Su data es data reciente,
Mas su juicio no es lampiño;
De mozo tiene el aliño,
Más que de anciano el consejo:
Sábese, sí, que no es viejo,
Pero no cuándo fue niño.



Y del señor Don Antonio de Ozcariz, tercer diputado del Reino por sus universidades, ¿qué se sabe? Sábese que aunque todas las potencias del mundo estén en guerra, las potencias de este caballero estarán en una octaviana paz, y esto con ser así que son potencias muy soberanas, muy vivas y de unos dominios muy dilatados. Sábese más, sábese que por su sosiego, por su tranquilidad inalterable, por su serenidad, es señor tan serenísimo como el más serenísimo señor. Por eso otros alabarán en este diputado aquella solícita diligencia con que oigo decir (que yo no lo he visto) que tiene recogido en su curiosa librería todo cuanto se ha escrito, especialmente en estos dos últimos siglos, de exquisito, de grande, de buen gusto en todas materias y facultades. Otros alabarán la buena elección con que traslada desde los libros a la memoria las especies y noticias más selectas, las más escogidas, para destilarlas después gota a gota por la lengua y por la pluma, en tiempo, en sazón y en oportunidad; no como otros eruditos de chorrera o de acequia de molino, que hablan de río revuelto y de borbollón, sino a manera de alambique, por donde salen las quintas esencias y los espíritus de tarde en tarde. ¿Pero qué importa, si vale más una gota de ellos que una redoma de otros licores? En fin, otros alabarán en el señor Don Antonio aquella apacibilidad de semblante, aquella cara eternalmente risueña, donde se está continuamente descubriendo lo racional por entre las celosías de lo risible. Digo que otros alabarán en el señor Ozcariz esto y aquello y lo de más allá; pero yo a la serenidad alabo».
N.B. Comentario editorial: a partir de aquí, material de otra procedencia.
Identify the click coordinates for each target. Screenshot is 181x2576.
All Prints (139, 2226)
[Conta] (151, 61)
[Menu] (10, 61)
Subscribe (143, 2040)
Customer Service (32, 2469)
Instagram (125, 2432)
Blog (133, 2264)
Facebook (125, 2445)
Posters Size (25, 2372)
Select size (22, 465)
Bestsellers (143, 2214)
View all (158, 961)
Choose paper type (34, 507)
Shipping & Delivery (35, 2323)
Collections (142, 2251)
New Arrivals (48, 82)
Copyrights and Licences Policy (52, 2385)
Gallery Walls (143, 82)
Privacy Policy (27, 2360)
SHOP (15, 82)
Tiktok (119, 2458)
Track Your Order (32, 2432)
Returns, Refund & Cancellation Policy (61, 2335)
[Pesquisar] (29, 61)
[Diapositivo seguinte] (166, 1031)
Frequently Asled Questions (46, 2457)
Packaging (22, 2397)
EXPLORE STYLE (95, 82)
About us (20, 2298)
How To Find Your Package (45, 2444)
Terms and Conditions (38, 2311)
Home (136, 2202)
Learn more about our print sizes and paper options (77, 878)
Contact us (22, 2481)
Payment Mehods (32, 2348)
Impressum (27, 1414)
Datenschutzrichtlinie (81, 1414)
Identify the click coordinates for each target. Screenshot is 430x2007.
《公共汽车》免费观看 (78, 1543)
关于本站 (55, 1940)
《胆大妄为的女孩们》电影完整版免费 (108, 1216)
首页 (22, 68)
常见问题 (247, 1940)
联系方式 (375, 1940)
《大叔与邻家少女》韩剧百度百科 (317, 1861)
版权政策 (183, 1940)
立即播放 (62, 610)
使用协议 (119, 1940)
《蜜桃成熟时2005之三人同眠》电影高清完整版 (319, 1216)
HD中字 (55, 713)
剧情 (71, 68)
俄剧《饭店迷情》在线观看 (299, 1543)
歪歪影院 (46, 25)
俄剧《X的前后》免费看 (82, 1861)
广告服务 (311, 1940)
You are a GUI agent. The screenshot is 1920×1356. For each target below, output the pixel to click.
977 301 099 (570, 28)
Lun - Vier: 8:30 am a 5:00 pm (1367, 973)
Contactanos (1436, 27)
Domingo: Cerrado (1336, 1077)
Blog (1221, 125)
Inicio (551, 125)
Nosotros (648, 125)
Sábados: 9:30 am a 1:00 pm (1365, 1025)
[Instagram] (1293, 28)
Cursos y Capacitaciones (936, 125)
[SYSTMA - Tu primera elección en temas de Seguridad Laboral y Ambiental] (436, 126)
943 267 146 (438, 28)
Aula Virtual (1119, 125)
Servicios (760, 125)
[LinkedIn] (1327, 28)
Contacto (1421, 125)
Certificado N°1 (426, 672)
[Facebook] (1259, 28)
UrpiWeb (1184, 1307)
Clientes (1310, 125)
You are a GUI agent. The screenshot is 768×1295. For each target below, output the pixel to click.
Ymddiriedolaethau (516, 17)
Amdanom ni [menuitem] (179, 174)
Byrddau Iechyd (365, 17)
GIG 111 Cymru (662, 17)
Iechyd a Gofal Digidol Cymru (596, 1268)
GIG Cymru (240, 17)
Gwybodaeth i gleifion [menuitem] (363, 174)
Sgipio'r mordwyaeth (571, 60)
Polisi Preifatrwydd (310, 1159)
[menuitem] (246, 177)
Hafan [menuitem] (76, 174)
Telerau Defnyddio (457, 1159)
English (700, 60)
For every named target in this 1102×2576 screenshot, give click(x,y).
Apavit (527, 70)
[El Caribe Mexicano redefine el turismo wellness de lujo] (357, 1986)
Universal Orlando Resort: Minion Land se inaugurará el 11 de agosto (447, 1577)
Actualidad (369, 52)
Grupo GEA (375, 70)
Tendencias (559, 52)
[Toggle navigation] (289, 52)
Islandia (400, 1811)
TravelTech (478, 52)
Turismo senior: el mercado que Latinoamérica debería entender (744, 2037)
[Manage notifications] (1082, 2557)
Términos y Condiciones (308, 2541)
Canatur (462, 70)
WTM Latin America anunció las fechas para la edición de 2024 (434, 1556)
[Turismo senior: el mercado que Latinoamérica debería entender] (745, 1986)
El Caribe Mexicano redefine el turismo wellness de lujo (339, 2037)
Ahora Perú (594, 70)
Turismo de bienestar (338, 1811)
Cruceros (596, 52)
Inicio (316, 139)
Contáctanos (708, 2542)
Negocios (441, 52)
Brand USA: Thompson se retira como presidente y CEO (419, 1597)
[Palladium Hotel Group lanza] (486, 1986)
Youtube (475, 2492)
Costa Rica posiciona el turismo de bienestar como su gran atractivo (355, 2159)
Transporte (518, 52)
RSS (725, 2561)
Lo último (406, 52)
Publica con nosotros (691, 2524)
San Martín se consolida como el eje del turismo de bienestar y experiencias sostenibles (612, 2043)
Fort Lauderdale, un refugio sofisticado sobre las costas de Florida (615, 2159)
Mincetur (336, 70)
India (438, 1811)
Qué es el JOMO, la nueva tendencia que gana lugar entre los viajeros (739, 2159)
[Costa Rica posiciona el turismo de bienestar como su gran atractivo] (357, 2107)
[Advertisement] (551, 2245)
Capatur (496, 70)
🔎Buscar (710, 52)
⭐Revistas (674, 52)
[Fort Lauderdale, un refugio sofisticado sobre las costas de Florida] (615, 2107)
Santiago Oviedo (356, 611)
   Que se alborote el abismo,
Que el cielo se caiga abajo,
Que el Ebro se pase al Tajo,
Don Antonio siempre el mismo:
En celestial parasismo
Parece que se enajena;
Cuando llueve, cuando truena,
Su semblante siempre igual;
Y si muere de algún mal,
Será de gota serena.



¿Y de qué mal morirá el señor Don José de Navascues y Alfonso, cuarto diputado por las susodichas universidades? De ninguno, si no mienten los que nos cuentan que no llegan al Olimpo estas que se llaman extrañas alteraciones. A todo el mundo he oído decir que éste es un caballero de una gran cabeza. Créolo sin que me den tormento; pero no quiero infernar mi alma, y así confieso que sólo se la he conocido en los efectos, mas en cuanto a verla, yo no se la he visto, por falta de telescopio; y es que caput inter nubila condit. Su estatura, mídase por donde se midiere, es de tal tamaño, que a su lado no hay hombre grande que no parezca tamañito. Cuando es menester hacerle algún vestido, los sastres andan por esos cerros para tomarle la medida, y al fin no encuentran otra medida de su cuerpo que la de su grande alma. Y si me replicaren que esta no se ve, replicaré yo que eso solamente lo podrá decir algún ciego o algún sordo. No se ve, no se oye, no se palpa otra cosa que alma, y mucha alma, en todo cuanto hace, cuanto dice, cuanto mira, cuanto acciona y aun cuanto anda el señor Don José Navascues; tanto, que todos los que miran su procerosa corpulencia, exclaman sin libertad: «¡El alma de su cuerpo!» Es gusto oír las diferentes definiciones con que explican el concepto de su estatura los que quieren celebrarla. Unos dicen que es Navarra la alta y la baja, Navarra toda seguida. Otros desmienten a los que tratan de pequeño al reino de Navarra, diciéndoles que no puede ser pequeño un reino donde cabe Don José de Navascues vestido y calzado. Otros, aludiendo a lo bien instruido que está en la jurisprudencia, dicen que es el Cuerpo del derecho civil, el Fuero antiguo de Navarra y la Nueva Recopilación, todo en un tomo de a folio. Yo refiero, no califico; pero no dejaré de copiar aquí unas palabritas que andan de molde en cierto libro, mas que me digan que no vienen a propósito: «Ningún poeta nos ha pintado hermosos los gigantes: dádole ha que han de ser cocos y vestiglos. Monstrum horrendum, informe, ingens, cui lumen adeptum: como si el sol, por ser el mayor de los planetas, dejara de ser el más bello, o como si tuviera mala cara el que exultavit ut Gigas». Ahora añado yo que si fuera artífice de emblemas, había de retratar al señor Navascues de esta manera: píntese un gigante hermoso, como que le sale de la boca el río Ródano, con este lema por alma de la empresa:


Spiritus intus alit, totamquem infussa per artus
Mens agitat molem, et magno se corpore miscet.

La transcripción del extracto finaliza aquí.